Wednesday, 11 May 2016

PjOrion Deobfuscator Open Sourced

Update (11-July-2017)


The project PjOrion Deobfuscator has been discontinued. This is superseded by bytecode_simplifier.

PjOrion is a python bytecode protector. While originally developed for obfuscating World of Tanks mods it can be used for pretty much any python code. What makes this protector special is that it works on the python bytecode itself. It tampers the bytecode making in un-decompilable and un-disassemble by standard tools.  For scripted languages like python, this is quite a significant improvement considering code protection in python was just a myth.

An example

Some time in 2015 bomblader posted a crackme on tuts4you. I will be using the same crackme to demonstrate the protection offered by PjOrion.

PjOrion breaks existing disassemblers by tampering the bytecode. For example, using the standard dis module on the obfuscated pyc file results in the following output.

>>> import marshal, dis
>>> f = open('1.pyc', 'rb')
>>> f.seek(8)
>>> co = marshal.load(f)
>>> dis.disassemble(co)
1 >> 0 SETUP_EXCEPT 99 (to 102)
3 <144> 387
6 STOP_CODE
7 JUMP_FORWARD 217 (to 227)
10 <157> 44944
13 LOAD_NAME 28929
Traceback (most recent call last):
File "<stdin>", line 1, in <module>
File "C:\Python27\lib\dis.py", line 97, in disassemble
print '(' + co.co_names[oparg] + ')',
IndexError: tuple index out of range

Not only did the disassembler fail but also there are several invalid opcodes in the listing. For example the opcode 144 is invalid and non existent. When cpython tries to execute an invalid opcode, it throws an exception. Without an exception handler installed the program would crash. This is precisely the reason why the very first instruction is SETUP_EXCEPT. The purpose of the instruction is to set up an exception handler at bytecode offset 102 which will be called when an exception is thrown.

It is clear that we need to follow the exception handler to understand the program flow. For this I developed a trivial program which could trace the program flow.

0 SETUP_EXCEPT 99
3 <INVALID>
102 POP_TOP
103 POP_TOP
104 POP_TOP
105 LOAD_CONST 1
108 JUMP_FORWARD 14
125 MAKE_FUNCTION 0
128 JUMP_ABSOLUTE 205
205 STORE_FAST 0
208 JUMP_ABSOLUTE 145
145 SETUP_FINALLY 6
148 JUMP_ABSOLUTE 160
160 JUMP_ABSOLUTE 55
55 LOAD_CONST 2
58 JUMP_FORWARD 16
77 LOAD_CONST 0
80 JUMP_ABSOLUTE 25
25 IMPORT_NAME 0
28 JUMP_FORWARD 34
65 STORE_FAST 1
<....snip...>
view raw trace.txt hosted with ❤ by GitHub

From the above listing, it is clear that in addition to the invalid instruction at the beginning the code is splattered with unconditional jumps. The result of this is a spaghetti control flow as shown in Fig 1 or an even more extreme example in Fig 2.

Fig 1: Too many jumps!
Fig 2: Devilish CFG

Deobfuscating and beyond 

To deobfuscate such files, I developed a tool PjOrion Deobfuscator (@github). It is currently in pre- alpha stage and may even not work. There are many moving pieces involved which needs refactoring to make this workable. With time I aim to improve this tool.
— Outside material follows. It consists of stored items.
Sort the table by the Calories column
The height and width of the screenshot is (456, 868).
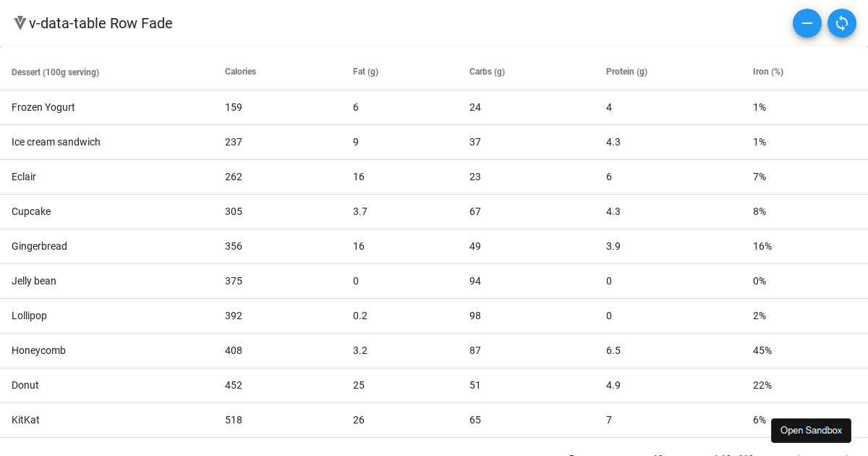[240, 72]
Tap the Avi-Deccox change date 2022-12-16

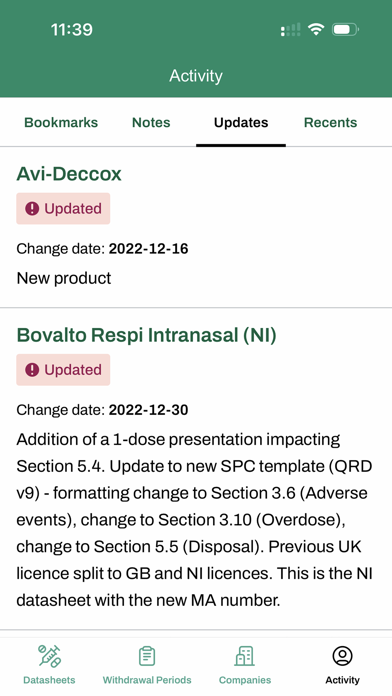point(148,249)
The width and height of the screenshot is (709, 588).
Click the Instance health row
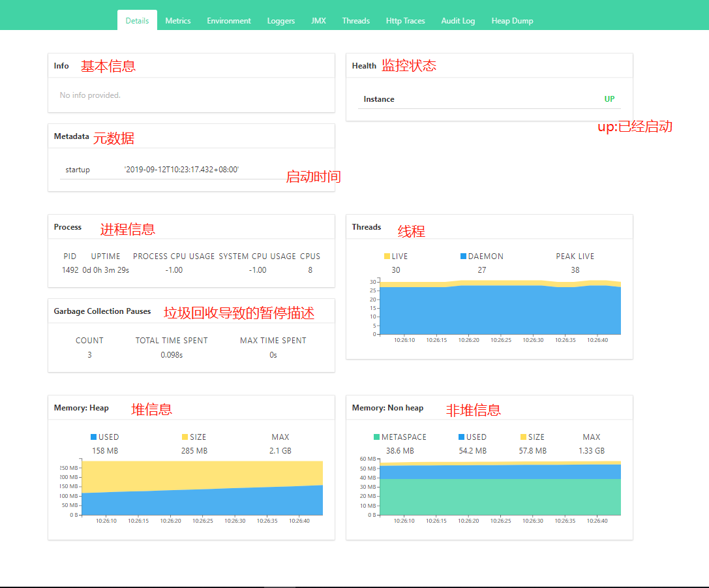coord(489,99)
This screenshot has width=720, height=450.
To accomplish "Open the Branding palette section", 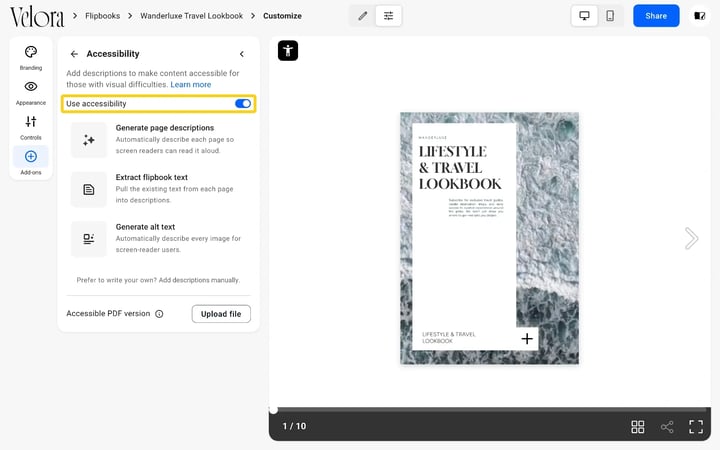I will click(31, 58).

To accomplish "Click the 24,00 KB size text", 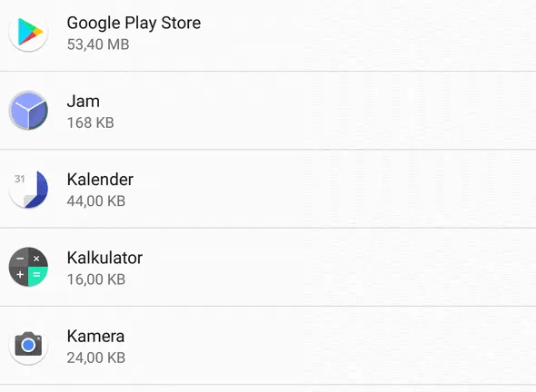I will (x=96, y=358).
The tools removes redundant jumps between the basic blocks as in Fig 3. However this is not as simple as it sounds and needs to recursively disassemble the code stream. I also incorporated some ideas borrowed from the LLVM project to optimize the cfg.

Fig 3: Redundant Jumps removal
After removing the redundant jumps, we need to reassemble the modified cfg. This is also quite a task as we need to re-compute all instruction offsets and the position of the basic blocks within the reassembled instruction stream.

For now, you can use the tool to generate a CFG which should help to better understand the bytecode. Be sure to have pydotplus and graphviz installed before using it.

I would like to reiterate once again that the tool is in a pre-alpha stage and may not work for your files. However, I definitely aim to improve this tool with time.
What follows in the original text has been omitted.